---------- RECORD EXCERPTS

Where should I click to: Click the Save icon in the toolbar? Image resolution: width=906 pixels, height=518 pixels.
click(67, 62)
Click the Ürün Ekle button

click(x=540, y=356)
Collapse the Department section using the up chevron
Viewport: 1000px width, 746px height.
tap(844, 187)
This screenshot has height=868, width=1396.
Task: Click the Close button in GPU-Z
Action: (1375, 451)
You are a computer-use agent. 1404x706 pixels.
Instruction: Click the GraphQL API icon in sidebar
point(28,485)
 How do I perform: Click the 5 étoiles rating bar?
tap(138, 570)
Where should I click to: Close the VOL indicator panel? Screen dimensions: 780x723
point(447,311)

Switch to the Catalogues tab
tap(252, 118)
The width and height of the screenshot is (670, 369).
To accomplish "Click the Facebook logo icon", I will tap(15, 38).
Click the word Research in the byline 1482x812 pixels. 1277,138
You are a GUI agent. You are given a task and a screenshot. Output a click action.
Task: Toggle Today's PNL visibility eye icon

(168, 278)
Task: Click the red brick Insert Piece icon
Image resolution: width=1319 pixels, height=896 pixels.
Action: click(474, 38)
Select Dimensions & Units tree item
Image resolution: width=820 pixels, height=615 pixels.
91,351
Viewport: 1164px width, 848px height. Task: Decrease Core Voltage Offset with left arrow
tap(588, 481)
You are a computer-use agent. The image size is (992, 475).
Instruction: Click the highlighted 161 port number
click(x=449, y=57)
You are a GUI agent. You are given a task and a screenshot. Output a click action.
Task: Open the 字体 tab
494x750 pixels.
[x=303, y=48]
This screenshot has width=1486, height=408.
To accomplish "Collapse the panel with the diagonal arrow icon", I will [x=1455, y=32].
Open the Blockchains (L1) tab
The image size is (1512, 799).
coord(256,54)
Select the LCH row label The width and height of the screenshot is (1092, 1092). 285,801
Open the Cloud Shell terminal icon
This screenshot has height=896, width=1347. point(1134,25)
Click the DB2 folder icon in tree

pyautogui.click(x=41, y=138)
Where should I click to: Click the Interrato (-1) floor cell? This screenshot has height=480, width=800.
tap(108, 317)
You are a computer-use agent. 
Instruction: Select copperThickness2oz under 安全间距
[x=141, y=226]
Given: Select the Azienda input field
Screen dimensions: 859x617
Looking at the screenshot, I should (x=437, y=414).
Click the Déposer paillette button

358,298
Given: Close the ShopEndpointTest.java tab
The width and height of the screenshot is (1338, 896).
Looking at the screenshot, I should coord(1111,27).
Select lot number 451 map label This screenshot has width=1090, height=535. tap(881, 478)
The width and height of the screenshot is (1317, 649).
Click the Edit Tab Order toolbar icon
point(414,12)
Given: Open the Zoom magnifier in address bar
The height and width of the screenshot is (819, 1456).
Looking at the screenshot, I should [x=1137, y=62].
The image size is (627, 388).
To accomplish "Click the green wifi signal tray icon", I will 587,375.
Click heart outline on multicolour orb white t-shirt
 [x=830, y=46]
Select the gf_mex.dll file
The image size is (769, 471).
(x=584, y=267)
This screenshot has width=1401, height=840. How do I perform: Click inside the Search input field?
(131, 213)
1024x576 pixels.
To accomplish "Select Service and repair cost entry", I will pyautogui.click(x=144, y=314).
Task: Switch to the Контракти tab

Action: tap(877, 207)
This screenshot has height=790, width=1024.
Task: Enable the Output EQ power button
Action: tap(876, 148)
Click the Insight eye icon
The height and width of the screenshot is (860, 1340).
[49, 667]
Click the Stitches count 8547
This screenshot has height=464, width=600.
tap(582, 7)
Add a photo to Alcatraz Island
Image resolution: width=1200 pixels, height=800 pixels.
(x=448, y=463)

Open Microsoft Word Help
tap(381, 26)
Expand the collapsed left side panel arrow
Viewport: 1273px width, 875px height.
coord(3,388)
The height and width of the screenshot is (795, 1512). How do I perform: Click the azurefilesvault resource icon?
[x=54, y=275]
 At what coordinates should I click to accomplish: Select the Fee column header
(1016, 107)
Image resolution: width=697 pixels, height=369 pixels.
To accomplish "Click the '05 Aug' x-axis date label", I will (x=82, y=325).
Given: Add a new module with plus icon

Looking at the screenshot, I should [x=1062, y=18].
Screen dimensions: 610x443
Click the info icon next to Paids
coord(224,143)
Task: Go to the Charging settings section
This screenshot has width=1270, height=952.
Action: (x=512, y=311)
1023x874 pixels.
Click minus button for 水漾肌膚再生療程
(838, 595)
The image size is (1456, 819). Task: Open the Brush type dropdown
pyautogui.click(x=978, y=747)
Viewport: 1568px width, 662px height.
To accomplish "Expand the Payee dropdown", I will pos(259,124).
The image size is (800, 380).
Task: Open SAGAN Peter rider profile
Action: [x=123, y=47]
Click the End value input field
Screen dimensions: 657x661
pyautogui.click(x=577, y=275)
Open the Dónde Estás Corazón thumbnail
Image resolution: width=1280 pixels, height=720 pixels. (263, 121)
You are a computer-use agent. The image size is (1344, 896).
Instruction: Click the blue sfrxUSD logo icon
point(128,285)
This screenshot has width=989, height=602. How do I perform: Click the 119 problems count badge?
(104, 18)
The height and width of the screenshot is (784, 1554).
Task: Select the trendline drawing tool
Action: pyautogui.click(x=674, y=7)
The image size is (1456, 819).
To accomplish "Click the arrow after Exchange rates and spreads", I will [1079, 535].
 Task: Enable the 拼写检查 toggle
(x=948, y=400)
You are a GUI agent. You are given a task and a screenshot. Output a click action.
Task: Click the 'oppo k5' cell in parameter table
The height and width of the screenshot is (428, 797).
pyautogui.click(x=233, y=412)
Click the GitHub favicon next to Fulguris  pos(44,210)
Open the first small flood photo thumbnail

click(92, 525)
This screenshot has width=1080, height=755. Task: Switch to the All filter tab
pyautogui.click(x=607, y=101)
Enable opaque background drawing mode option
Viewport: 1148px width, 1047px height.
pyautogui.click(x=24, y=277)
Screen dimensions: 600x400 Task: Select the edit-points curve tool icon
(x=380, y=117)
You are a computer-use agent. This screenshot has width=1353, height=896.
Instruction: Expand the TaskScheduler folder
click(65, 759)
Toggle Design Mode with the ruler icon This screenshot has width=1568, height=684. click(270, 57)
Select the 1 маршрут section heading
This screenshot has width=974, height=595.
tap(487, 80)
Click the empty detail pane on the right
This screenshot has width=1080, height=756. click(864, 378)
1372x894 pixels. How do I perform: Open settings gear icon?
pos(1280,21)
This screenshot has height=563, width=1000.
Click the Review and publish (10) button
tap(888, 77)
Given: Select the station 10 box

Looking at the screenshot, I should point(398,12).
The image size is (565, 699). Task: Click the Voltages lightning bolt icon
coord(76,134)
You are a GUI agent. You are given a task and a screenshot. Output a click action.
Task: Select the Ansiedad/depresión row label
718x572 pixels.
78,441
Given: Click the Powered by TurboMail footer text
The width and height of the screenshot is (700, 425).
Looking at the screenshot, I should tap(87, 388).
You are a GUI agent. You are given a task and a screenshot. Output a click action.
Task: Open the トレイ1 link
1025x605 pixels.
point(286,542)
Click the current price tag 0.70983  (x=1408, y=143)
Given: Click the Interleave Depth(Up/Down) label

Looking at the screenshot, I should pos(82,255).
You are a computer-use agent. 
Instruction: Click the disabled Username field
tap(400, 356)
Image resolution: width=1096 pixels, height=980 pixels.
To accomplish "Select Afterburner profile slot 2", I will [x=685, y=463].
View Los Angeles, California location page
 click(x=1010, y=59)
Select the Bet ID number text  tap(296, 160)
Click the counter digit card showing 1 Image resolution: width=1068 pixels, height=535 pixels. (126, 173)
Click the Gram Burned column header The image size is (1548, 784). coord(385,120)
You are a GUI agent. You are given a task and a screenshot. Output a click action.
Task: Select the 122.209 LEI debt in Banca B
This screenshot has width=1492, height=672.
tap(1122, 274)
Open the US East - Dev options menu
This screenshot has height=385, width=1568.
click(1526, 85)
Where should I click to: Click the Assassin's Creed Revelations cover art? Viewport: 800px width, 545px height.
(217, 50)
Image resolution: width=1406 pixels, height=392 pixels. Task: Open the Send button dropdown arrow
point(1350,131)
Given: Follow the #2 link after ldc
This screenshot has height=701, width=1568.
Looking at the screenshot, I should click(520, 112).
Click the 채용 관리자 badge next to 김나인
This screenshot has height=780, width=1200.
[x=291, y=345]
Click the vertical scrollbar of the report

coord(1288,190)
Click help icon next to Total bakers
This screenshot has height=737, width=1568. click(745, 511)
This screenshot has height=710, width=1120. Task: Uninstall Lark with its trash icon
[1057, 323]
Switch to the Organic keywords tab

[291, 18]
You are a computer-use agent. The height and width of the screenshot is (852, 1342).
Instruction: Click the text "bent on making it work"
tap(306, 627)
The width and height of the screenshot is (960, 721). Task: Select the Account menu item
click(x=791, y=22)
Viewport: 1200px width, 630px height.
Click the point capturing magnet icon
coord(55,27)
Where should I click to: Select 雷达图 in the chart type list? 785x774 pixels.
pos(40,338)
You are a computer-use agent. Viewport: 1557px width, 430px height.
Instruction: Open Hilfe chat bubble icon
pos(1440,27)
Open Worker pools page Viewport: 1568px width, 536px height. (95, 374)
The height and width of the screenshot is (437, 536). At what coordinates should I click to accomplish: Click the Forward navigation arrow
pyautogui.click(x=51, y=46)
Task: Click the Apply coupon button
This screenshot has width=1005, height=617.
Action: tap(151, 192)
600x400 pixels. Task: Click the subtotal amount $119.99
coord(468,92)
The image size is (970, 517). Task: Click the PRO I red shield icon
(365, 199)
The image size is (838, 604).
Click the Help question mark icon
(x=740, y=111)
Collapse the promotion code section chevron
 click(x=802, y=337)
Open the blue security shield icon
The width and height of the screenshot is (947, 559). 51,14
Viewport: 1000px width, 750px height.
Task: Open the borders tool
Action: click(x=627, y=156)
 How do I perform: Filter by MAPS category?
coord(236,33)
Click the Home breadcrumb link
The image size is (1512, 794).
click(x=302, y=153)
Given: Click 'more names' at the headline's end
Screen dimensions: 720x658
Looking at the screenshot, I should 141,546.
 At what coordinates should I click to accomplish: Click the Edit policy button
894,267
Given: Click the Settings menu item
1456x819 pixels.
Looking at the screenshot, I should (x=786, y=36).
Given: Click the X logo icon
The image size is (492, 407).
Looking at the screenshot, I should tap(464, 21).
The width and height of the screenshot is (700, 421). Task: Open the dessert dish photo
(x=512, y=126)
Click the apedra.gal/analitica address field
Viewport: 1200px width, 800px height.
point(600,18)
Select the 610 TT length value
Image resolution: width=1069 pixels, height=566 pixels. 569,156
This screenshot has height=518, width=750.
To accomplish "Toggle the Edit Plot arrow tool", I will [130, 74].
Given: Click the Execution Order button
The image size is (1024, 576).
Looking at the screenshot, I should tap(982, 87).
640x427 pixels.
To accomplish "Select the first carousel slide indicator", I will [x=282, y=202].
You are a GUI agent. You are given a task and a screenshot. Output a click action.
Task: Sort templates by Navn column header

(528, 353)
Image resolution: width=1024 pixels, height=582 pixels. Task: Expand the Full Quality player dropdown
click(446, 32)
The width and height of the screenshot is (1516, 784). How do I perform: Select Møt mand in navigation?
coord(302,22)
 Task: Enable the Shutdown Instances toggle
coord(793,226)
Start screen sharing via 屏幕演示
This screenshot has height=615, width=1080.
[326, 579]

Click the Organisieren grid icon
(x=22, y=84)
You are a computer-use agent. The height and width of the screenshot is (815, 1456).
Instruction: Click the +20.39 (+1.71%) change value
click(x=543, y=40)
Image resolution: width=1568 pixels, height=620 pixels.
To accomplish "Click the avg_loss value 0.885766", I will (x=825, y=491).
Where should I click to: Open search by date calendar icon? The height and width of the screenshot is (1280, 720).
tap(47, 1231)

--------------------

- WHAT THE TASK ASKS
From the entries above, show each line that includes the string "computer".

- FINAL ANSWER
You are a computer-use agent. 1404x706 pixels.
You are a computer-use agent. The image size is (992, 475).
You are a computer-use agent. 
You are a computer-use agent. The image size is (1344, 896).
You are a computer-use agent. This screenshot has width=1353, height=896.
You are a computer-use agent. 
You are a computer-use agent. The height and width of the screenshot is (852, 1342).
You are a computer-use agent. Viewport: 1557px width, 430px height.
You are a computer-use agent. The height and width of the screenshot is (815, 1456).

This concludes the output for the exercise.